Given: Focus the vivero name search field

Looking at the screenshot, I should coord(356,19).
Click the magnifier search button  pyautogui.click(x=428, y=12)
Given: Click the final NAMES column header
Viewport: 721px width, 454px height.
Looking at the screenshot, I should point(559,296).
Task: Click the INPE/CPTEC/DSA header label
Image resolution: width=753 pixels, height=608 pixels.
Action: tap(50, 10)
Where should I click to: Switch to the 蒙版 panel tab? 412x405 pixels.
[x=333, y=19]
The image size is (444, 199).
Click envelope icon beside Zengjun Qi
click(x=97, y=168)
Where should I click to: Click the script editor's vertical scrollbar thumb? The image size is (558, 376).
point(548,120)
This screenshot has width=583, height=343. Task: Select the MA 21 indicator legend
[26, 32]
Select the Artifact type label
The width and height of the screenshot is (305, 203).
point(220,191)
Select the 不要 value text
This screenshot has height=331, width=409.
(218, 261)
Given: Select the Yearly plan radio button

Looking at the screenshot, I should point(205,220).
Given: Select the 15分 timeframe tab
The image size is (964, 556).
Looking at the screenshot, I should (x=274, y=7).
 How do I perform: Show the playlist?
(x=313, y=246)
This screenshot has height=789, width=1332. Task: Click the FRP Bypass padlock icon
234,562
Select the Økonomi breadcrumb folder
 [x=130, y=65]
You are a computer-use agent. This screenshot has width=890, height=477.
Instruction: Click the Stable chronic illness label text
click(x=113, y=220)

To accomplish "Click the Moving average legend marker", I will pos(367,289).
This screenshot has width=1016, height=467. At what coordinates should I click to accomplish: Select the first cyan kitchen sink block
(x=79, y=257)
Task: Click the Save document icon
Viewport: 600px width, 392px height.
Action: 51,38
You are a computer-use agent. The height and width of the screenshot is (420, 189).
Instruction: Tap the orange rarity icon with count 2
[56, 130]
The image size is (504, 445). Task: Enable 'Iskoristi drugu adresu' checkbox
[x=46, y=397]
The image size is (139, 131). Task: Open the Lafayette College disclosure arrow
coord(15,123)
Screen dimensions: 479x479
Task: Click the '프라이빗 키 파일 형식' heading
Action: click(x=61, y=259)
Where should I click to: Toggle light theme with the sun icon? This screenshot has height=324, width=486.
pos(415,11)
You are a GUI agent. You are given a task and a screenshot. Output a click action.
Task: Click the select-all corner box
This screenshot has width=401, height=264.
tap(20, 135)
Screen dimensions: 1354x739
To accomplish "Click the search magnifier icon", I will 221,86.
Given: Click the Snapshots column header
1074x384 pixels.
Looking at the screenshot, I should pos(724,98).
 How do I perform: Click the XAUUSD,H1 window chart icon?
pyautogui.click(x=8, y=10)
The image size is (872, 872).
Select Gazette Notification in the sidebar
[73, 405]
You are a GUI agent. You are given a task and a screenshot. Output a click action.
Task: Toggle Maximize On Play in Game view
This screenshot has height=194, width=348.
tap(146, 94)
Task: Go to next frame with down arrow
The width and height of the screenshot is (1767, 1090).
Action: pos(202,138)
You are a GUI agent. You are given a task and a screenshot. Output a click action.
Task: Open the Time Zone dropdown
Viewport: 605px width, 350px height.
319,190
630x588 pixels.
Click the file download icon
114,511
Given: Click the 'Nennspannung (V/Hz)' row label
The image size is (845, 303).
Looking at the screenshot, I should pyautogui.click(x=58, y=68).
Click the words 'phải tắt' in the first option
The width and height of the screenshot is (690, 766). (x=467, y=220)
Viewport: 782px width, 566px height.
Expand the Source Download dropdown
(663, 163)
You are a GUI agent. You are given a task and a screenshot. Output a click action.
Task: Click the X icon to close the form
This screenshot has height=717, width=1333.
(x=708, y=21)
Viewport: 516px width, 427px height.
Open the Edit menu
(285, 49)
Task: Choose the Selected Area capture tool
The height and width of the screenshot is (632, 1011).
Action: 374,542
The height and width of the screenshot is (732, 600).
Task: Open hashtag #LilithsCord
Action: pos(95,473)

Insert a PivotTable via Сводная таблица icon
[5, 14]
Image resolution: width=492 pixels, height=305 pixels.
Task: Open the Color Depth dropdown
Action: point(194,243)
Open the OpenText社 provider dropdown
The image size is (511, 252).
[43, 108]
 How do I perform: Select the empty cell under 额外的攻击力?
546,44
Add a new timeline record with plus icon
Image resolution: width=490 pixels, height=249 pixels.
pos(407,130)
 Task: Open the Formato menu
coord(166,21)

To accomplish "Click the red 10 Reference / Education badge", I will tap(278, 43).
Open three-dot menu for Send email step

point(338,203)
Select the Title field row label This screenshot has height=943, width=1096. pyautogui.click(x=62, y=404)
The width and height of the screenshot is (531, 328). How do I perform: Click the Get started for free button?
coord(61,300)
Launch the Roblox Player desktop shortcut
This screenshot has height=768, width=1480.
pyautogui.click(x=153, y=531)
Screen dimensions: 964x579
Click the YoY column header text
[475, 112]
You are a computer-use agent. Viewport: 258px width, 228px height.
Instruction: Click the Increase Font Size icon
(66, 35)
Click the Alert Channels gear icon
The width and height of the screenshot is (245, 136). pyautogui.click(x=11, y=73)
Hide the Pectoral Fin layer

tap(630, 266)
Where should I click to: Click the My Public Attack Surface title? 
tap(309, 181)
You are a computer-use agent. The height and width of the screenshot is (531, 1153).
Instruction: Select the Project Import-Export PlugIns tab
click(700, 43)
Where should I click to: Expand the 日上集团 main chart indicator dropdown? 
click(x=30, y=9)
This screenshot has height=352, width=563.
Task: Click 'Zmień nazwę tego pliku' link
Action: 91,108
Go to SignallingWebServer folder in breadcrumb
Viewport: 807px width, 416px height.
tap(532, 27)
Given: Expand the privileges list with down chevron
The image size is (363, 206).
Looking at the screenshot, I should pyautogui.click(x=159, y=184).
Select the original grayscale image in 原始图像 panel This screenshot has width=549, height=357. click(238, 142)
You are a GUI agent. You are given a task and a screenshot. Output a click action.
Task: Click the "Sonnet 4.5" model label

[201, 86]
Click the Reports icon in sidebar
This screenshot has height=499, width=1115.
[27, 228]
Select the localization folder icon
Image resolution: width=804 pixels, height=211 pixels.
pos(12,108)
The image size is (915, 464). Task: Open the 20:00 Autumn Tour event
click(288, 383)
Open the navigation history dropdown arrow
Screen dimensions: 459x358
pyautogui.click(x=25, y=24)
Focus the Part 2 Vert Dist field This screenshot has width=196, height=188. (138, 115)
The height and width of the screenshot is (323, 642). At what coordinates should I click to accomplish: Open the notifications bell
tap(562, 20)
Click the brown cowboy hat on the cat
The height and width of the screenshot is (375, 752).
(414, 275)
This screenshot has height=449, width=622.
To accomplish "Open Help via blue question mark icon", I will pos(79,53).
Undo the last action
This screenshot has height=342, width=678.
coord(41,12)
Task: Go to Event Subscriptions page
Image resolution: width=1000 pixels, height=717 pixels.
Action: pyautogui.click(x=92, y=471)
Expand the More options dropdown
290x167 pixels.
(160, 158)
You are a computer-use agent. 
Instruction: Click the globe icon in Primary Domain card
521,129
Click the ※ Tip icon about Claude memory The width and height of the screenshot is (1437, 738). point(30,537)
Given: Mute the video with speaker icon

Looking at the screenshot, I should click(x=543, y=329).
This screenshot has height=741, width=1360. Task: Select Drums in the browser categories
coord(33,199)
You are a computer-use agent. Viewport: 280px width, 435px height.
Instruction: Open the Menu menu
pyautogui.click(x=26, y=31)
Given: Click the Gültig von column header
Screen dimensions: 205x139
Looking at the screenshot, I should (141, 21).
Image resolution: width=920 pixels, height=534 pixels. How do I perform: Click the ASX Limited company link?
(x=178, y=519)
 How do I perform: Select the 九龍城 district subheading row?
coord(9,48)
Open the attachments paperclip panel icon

■ **Task objective**
Above are the entries. Output exactly the lines beginning with the line that has "Focus the Part" and ending with the line that has "Click the ※".

■ **Result below**
Focus the Part 2 Vert Dist field This screenshot has width=196, height=188. (138, 115)
The height and width of the screenshot is (323, 642). At what coordinates should I click to accomplish: Open the notifications bell
tap(562, 20)
Click the brown cowboy hat on the cat
The height and width of the screenshot is (375, 752).
(414, 275)
This screenshot has height=449, width=622.
To accomplish "Open Help via blue question mark icon", I will pos(79,53).
Undo the last action
This screenshot has height=342, width=678.
coord(41,12)
Task: Go to Event Subscriptions page
Image resolution: width=1000 pixels, height=717 pixels.
Action: pyautogui.click(x=92, y=471)
Expand the More options dropdown
290x167 pixels.
(160, 158)
You are a computer-use agent. 
Instruction: Click the globe icon in Primary Domain card
521,129
Click the ※ Tip icon about Claude memory The width and height of the screenshot is (1437, 738). point(30,537)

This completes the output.